Etiket arşivi: Eğitim Sorunları

Günü kurtararak eğitim sorunları çözülebilir mi?

2009-2010 öğretim yılının başlamasıyla sorunların her geçen gün giderek daha da büyüyen bir yumağa dönüştüğü bir kez daha ortaya çıkmıştır. Her yıl Eylül ayında okullar açılırken eğitim sistemindeki sorunların gündeme getirilmesi, 24 Kasım öğretmenler gününde öğretmenlerin hatırlanması, Haziran ayında ÖSS ve SBS yaklaştıkça sınav sistemine ait sorunların dile getirilmesi artık adeta bir rutin haline gelmiş, eğitim sorunları belli bir takvim ve buna bağlı bir gündem çerçevesinde tartışılır olmuştur.
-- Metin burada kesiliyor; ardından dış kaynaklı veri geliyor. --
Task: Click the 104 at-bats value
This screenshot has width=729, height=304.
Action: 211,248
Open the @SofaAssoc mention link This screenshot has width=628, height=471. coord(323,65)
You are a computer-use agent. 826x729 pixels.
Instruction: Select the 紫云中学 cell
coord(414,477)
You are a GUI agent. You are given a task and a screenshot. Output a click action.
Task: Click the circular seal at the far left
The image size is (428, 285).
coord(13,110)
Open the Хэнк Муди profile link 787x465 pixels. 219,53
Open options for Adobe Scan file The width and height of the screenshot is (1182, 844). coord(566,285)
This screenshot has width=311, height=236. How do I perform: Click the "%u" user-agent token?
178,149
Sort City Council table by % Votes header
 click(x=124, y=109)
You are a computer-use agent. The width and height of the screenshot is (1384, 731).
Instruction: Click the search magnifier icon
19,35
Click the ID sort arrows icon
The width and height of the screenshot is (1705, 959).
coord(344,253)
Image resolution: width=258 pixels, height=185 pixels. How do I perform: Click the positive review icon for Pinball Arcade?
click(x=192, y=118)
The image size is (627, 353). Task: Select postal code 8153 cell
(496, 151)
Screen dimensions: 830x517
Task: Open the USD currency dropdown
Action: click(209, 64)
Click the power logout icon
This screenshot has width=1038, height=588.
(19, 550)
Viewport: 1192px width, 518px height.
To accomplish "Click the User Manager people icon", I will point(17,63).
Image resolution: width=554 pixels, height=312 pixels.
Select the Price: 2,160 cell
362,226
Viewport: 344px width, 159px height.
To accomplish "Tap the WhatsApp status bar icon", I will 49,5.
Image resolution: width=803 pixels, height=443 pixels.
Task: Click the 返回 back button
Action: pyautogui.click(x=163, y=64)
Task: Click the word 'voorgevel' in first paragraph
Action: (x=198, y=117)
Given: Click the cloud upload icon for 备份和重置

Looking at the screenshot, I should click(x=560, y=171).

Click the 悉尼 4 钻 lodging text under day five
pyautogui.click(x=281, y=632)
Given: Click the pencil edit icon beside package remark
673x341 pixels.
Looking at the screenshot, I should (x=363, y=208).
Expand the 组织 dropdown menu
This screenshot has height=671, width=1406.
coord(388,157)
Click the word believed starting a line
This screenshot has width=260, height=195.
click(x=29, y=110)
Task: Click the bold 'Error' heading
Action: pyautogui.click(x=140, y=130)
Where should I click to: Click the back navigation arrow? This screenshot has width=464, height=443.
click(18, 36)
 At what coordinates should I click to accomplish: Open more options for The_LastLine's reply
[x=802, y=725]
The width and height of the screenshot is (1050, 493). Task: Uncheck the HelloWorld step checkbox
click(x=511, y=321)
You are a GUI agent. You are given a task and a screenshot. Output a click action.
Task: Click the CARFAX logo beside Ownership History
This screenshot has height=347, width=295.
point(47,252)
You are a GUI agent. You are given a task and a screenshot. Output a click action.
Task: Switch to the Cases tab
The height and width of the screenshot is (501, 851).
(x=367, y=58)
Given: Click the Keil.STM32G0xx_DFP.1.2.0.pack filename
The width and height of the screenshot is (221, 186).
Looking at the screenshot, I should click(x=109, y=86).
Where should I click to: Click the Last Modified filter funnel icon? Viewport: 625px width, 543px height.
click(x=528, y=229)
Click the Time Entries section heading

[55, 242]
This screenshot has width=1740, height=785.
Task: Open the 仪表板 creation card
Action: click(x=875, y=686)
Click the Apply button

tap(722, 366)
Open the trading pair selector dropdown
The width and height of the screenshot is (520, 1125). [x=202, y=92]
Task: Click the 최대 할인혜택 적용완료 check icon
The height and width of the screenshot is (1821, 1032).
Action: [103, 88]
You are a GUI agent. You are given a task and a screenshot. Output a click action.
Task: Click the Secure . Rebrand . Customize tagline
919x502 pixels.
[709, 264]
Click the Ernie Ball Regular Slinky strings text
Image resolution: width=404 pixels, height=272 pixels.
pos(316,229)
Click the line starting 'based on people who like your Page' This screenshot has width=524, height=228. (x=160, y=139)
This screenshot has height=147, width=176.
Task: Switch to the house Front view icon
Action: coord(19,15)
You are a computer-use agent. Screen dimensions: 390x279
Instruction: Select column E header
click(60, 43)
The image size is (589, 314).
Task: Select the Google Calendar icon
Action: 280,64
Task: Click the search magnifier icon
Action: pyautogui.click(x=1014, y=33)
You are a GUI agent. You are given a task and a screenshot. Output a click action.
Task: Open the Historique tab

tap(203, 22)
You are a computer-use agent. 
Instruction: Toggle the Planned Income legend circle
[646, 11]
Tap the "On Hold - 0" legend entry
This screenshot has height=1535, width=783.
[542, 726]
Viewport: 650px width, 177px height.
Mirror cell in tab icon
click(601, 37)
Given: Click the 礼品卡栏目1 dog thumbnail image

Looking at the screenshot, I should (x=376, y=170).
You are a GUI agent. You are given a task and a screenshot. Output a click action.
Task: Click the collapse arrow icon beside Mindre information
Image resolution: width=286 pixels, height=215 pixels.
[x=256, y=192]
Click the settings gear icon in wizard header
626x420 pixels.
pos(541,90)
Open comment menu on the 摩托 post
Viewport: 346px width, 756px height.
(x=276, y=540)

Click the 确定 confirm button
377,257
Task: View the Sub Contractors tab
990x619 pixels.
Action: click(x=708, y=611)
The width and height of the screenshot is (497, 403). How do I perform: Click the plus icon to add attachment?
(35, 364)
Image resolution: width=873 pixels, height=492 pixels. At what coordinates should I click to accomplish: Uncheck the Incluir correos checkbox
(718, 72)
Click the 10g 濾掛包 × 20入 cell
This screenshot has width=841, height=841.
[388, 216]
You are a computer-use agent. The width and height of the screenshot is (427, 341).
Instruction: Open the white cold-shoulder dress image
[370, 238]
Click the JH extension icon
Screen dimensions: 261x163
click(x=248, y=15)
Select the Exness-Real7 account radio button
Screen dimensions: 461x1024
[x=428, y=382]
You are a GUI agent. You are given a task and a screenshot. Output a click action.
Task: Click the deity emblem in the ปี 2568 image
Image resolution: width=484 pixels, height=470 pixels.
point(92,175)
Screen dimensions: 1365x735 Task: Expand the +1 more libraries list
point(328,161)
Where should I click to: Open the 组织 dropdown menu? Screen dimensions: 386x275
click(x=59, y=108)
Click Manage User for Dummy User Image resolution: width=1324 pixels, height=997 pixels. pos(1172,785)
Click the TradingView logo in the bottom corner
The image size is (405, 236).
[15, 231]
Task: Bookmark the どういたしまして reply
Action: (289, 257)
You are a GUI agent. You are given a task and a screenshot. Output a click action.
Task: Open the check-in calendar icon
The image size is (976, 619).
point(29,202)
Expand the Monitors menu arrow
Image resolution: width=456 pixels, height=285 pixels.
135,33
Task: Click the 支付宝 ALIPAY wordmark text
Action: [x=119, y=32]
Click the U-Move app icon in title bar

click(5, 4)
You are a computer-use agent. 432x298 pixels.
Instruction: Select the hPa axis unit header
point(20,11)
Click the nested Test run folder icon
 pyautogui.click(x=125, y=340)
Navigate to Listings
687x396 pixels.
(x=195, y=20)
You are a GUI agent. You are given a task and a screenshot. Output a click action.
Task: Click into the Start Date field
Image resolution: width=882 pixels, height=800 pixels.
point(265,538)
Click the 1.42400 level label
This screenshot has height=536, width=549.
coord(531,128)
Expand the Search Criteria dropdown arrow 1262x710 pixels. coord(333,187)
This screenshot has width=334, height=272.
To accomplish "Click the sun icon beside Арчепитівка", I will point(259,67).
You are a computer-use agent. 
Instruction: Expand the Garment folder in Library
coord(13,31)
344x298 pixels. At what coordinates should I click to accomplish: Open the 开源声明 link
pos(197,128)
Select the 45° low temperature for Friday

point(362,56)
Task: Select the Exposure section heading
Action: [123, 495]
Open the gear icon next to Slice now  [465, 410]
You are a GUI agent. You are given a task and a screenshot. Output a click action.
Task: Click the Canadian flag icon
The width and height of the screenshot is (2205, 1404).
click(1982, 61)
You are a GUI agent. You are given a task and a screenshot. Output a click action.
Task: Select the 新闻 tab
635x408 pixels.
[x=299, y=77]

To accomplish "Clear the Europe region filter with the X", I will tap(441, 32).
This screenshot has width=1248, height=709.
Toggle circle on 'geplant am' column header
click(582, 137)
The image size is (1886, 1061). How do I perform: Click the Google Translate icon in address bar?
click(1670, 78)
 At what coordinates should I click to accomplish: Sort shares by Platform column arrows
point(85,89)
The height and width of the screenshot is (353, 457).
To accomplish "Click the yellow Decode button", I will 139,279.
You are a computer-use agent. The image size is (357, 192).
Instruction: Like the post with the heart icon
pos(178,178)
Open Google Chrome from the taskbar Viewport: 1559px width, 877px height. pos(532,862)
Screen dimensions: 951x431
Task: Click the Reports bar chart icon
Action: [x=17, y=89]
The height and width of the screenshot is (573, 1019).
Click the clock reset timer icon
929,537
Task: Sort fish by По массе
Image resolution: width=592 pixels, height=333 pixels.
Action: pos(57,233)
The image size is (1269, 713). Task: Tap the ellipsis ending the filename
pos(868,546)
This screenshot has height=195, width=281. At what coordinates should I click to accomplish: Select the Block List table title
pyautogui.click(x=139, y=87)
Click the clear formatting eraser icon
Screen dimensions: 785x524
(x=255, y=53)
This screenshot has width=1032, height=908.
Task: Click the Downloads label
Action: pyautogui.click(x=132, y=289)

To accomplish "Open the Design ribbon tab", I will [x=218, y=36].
Eylül ayında okullara kayıt sırasında toplanan bağışlar, öğrencilerin giydikleri önlüklerin renk ve modellerinin ne olması gerektiği, sınav zamanı, yani Haziran ayı yaklaşırken SBS’daki sorular ve ÖSS’nin kaç basamak olması gerektiği ya da sınav isimlerinin değiştirilmesi, lise son sınıf öğrencilerinin dershanelere rahatça devam edebilmeleri için bakanlık tarafından 25 gün izinli sayılmaları (ki bu tür bir kararla Milli Eğitim Bakanlığı dershanelerin meşruiyetini bir kez daha kabul etmiş ve öğrencileri adeta oraya yönlendirdiğini ortaya koymuş ve okulların yetersiz kaldığını ‘dershaneleşen okul’ ve ‘okul’ yerine dershane’ olgularını kabullenmiştir), MEB üst düzey yöneticileri arasında kadın çalışanların sayısının artırılması bunlardan ilk akla gelen örneklerdir.

Gündeme gelen bu türden konular eğitim sorunlarının çözümüne katkı sağlamaktan çok uzaktır ve günü kurtarmaya yönelik çabalardan öteye gidememektedir. Oysa ülkemizde eğitim sistemi makro düzeyde ele alınması gereken pek çok sorunla boğuşmaktadır. MEB bütçesinin Merkezi Yönetim Bütçesine Oranı 2008 yılı itibariyle % 10,64’ tür ve toplam bütçe içinde en büyük paya sahip olmasıyla övünülmektedir. Ancak asıl olan eğitime ayrılan bu payla ne yapıldığı ve geri dönüşünün ne derece verimli olduğudur. 2002 yılı ve sonrasında yapılan yatırımların okul binası yapmaktan öteye gitmediği, bütçenin büyük bir kısmının da öğretmen maaşlarının ödenmesine gittiği görülmektedir. Oysa gerek ilköğretim gerekse ortaöğretim okullarında öğrencilere fırsat eşitliğinin sağlanması ve nitelikli eğitim verilmesi için bütçeden ayrılan miktar önemlidir.

Milli Eğitim Bakanlığı tarafından iyi niyetle yapılan çalışmalar bulunmaktadır. Bunlardan ilk akla gelenler yapılandırmacılık felsefesi kapsamında müfredat programlarının yenilenmesi ve Avrupa Birliği’ne uyum çalışmaları konusunda aldığı mesafedir. Ne yazık ki, program geliştirme çabalarında devamlılık esası korunamamış, yeni müfredata geçişte öğretmenlerin hizmet içi eğitimlerinde yetersizlikler yaşanmıştır. Liseler dört yıla çıkarılmış ancak yeni bir müfredat yerine var olan müfredatın yıllara yayılması yoluna gidilmiştir. Bu türden değişimler bir nitelik artışı ve verimlilik sağlamaya yetmemiştir.

Tüm kademelerde eğitim sistemi içinde yaklaşık 20 milyon öğrenci bulunmaktadır. Yani, Türkiye çok genç bir nüfusa sahiptir. Bu genç nüfus, değişen ve gelişen dünya düzeninde Türkiye’yi her anlamda en ileri ülkeler arasına sokabilecek bir fırsattır. Ancak bu fırsat, yürütülen yanlış politikalar hatta politikasızlık yüzünden ne yazık ki heba edilmektedir ve adeta bir tehdit unsuruna dönüşmek üzeredir. Aslında sorunlar önümüzdedir ve nasıl çözüme kavuşturulabileceği konusunda da pek çok görüş ve çözüm önerileri sunulmaktadır. Eksik olan, sorunların bilimsel ve bütünsel bir yaklaşımla ele alınması, tüm paydaşların katılımıyla topyekun yürütülen bir kampanya ile, günü kurtarmaya yönelik popülist yaklaşımlar yerine yol haritası belli ulusal bir programın hazırlanmasıdır.